Ben Coleman, from the Jackson Laboratory for Genomic Medicine in Farmington, CT, and colleagues examined the risk of psychiatric symptoms during or after acute COVID-19 infection in the National COVID Cohort Collaborative (N3C) centralized high-granularity electronic health record repository. The N3C included data for 1,834,913 COVID-19-positive patients, with confirmed diagnosis of severe acute respiratory syndrome coronavirus 2 infection by polymerase chain reaction or antigen test, and 5,006,352 controls. A total of 245,027 COVID-19 cases were available for propensity matching; the analyses included 46,610 matched patient pairs with COVID-19 and respiratory tract infection other than COVID-19.

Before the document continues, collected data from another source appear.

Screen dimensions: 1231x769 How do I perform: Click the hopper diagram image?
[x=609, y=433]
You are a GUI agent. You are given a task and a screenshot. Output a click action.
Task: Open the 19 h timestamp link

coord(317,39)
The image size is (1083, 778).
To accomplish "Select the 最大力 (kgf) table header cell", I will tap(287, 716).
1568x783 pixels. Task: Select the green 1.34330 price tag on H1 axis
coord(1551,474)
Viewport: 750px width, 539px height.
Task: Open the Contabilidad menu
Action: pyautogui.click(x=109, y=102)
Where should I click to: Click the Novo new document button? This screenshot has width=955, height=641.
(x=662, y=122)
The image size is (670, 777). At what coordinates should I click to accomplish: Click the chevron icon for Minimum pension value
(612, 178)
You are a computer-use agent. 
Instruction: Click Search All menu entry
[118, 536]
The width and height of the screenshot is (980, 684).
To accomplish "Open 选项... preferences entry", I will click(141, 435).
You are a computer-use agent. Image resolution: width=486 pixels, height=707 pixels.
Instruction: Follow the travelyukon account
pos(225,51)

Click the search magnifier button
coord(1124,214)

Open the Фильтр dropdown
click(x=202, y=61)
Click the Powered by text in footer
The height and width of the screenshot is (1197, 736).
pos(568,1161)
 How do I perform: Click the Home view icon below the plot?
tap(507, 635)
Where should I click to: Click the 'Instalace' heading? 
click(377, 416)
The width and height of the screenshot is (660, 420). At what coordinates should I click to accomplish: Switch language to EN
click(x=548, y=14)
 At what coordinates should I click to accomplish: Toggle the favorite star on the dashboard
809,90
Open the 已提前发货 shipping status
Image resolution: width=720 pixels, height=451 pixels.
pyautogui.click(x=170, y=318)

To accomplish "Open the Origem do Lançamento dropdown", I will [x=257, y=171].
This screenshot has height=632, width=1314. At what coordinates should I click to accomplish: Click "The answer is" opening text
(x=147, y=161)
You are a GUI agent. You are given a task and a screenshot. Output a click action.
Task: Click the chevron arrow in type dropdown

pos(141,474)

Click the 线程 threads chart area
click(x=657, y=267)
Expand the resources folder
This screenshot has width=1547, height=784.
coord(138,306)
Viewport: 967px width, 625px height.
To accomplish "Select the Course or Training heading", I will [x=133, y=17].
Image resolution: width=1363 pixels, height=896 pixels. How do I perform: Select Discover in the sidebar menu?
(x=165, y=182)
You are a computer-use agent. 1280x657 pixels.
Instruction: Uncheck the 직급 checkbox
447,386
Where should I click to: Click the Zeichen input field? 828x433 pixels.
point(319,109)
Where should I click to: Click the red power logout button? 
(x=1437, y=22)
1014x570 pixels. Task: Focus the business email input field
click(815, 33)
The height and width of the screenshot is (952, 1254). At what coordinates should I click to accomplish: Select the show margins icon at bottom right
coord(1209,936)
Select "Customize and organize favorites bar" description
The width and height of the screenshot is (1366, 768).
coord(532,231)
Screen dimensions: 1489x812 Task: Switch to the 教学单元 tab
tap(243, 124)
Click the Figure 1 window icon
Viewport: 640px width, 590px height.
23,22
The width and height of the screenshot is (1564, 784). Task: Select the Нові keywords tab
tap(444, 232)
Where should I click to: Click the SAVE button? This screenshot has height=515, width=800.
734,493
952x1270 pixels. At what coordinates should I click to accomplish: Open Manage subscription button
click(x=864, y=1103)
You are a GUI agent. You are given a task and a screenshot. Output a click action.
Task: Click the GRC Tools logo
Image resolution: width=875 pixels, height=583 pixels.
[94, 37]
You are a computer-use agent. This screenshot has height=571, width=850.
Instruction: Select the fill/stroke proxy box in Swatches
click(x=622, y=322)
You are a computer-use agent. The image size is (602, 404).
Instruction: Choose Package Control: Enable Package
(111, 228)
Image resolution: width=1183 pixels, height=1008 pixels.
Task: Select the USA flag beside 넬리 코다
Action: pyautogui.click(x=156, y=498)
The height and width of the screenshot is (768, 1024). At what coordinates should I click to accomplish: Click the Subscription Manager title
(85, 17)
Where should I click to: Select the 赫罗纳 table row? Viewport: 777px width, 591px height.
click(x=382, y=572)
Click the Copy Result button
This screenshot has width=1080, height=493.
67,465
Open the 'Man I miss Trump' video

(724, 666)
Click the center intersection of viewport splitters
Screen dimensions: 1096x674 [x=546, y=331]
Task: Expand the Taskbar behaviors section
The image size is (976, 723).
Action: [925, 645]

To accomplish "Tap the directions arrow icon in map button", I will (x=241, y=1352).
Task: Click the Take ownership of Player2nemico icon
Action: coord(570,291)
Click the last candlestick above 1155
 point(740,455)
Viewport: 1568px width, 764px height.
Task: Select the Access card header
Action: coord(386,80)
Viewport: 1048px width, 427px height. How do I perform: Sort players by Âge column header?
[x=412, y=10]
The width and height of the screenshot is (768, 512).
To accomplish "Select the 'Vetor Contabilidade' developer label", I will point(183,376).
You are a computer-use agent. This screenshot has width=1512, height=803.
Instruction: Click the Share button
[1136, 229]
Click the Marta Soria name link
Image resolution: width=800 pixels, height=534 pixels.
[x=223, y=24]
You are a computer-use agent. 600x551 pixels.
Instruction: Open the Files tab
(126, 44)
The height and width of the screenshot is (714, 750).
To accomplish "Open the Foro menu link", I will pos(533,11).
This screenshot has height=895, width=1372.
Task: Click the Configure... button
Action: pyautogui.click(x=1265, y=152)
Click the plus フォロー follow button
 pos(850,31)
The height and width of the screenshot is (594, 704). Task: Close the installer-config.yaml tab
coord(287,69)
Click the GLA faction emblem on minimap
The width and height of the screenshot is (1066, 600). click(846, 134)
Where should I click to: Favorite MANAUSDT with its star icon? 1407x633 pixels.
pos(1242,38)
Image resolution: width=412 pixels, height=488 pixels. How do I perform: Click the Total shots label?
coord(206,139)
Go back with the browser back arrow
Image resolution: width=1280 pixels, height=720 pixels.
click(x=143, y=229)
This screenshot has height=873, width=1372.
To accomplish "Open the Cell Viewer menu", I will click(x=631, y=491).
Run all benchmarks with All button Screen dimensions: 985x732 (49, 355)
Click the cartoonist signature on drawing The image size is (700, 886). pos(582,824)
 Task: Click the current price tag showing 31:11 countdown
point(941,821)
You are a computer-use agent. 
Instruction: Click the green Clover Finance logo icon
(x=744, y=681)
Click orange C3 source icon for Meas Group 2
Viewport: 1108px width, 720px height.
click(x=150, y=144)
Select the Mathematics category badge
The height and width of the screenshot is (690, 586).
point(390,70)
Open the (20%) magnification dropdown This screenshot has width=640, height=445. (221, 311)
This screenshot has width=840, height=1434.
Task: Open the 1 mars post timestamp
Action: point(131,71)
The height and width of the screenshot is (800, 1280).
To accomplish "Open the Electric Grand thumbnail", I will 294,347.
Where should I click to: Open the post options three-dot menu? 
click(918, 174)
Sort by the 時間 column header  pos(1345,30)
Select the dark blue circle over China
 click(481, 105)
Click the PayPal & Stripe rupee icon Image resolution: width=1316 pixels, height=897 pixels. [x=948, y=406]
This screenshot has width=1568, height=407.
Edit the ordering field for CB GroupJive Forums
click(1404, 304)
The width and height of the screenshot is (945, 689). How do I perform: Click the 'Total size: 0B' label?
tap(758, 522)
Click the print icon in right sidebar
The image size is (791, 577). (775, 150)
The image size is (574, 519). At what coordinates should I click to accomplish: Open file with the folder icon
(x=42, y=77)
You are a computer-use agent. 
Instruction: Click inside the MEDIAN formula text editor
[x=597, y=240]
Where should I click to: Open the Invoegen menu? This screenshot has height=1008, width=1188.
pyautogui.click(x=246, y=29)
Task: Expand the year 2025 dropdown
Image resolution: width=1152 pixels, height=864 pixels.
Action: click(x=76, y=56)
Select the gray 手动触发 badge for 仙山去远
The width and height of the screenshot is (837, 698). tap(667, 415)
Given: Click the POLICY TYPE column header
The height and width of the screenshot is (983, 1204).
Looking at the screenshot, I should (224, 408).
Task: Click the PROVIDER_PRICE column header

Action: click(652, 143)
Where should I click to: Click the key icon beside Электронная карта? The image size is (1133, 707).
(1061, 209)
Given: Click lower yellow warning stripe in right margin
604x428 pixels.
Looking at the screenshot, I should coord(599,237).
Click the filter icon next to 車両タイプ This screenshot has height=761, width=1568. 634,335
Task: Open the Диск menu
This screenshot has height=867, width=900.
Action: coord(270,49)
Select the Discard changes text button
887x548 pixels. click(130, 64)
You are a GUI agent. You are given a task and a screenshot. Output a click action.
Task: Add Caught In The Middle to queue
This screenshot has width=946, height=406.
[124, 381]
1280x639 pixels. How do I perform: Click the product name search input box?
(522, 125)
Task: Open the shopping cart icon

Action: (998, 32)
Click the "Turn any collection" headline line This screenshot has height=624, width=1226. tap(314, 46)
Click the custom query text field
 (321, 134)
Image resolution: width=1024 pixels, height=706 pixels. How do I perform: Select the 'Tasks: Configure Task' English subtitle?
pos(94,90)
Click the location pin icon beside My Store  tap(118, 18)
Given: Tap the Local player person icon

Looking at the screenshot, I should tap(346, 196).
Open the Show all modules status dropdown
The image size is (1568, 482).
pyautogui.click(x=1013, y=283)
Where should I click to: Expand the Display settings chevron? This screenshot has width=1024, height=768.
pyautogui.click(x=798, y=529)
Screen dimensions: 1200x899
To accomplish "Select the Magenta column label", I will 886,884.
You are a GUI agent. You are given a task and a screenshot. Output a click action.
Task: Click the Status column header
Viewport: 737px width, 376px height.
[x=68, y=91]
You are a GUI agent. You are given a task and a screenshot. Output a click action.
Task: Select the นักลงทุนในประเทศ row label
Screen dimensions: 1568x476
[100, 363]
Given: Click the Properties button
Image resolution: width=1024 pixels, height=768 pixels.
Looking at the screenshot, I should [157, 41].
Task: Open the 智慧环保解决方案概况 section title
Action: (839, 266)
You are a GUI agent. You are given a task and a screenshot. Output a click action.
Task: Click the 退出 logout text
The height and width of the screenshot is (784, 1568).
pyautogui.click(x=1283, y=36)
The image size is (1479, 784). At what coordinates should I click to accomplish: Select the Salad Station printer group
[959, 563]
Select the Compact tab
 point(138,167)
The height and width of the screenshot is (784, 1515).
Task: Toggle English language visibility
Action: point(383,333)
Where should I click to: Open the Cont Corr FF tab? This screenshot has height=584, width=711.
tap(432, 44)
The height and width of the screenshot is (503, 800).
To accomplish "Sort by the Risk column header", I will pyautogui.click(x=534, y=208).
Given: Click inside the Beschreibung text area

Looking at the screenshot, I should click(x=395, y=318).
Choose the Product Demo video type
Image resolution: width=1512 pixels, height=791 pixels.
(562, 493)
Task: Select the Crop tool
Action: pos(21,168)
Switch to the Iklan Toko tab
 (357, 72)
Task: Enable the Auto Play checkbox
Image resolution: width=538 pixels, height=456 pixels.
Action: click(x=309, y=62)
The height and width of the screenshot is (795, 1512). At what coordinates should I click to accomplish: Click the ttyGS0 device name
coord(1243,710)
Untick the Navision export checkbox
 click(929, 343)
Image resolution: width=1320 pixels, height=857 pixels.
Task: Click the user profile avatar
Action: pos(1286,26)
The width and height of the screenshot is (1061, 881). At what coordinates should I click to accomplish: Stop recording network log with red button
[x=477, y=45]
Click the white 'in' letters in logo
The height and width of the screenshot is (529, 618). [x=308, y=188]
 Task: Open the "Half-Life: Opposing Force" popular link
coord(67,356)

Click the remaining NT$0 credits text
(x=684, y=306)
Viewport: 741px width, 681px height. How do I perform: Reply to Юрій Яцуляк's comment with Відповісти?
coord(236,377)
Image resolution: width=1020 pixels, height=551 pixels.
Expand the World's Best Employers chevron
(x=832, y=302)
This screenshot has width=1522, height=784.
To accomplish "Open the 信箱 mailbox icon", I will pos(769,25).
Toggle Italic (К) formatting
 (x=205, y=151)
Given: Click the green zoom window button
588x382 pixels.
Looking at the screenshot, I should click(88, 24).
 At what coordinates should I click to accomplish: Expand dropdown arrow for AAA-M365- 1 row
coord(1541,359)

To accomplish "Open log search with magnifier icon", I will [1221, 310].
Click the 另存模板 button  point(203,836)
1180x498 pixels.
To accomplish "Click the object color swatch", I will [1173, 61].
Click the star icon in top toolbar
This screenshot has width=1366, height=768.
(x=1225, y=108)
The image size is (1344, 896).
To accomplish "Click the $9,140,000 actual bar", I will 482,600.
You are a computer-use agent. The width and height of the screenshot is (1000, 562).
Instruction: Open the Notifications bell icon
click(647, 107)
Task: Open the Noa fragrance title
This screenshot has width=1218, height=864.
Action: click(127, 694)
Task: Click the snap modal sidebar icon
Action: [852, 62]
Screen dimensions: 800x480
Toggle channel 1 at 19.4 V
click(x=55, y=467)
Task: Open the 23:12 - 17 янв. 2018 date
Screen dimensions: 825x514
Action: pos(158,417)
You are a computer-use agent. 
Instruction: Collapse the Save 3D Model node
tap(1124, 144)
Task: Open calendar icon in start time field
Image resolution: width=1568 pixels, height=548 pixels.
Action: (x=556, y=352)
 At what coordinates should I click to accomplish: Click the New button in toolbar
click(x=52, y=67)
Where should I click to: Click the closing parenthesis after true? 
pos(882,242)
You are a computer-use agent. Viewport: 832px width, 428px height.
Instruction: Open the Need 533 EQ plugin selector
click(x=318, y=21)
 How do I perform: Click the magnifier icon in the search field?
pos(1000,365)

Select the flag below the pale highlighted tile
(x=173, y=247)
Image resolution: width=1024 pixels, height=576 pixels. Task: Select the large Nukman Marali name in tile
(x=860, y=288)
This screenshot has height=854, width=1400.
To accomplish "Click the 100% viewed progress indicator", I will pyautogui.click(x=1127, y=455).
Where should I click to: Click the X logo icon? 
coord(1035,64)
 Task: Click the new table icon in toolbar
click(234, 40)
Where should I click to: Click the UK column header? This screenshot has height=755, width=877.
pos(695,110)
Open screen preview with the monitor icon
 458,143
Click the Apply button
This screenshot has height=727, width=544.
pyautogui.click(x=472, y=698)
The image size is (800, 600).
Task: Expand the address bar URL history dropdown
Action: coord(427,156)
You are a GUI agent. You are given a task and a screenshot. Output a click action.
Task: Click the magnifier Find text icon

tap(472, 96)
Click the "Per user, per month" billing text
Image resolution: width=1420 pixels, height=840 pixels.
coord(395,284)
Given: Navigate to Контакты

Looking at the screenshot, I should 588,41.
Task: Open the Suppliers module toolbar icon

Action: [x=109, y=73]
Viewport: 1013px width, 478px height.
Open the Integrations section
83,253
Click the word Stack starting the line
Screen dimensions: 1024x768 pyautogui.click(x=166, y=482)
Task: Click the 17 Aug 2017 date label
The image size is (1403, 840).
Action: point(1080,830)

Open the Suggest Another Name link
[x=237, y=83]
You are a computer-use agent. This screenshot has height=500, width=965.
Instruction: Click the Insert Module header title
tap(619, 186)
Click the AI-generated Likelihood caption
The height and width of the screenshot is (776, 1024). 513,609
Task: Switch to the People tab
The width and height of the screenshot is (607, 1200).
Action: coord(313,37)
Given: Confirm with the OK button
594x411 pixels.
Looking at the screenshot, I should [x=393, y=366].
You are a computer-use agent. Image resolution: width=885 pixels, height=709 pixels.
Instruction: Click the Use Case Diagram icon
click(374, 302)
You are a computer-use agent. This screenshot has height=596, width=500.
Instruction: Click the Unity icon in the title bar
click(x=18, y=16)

The researchers found that the hazard rate of new-onset psychiatric sequelae differed significantly between those with COVID-19 and controls in the early postacute phase (from 21 to 120 days), but not in the late postacute phase (from 121 to 365 days). The estimated incidence proportion of a new-onset psychiatric diagnosis was 3.8 and 3% for the COVID-19 and control groups, respectively, in the early postacute phase. Findings were similar for anxiety disorders, but not for mood disorders.
“Our results have important implications for understanding the natural history of psychiatric manifestations of COVID-19,” the authors write. “Our findings suggest that health services should consider mental health screening efforts early in the post-COVID clinical course.”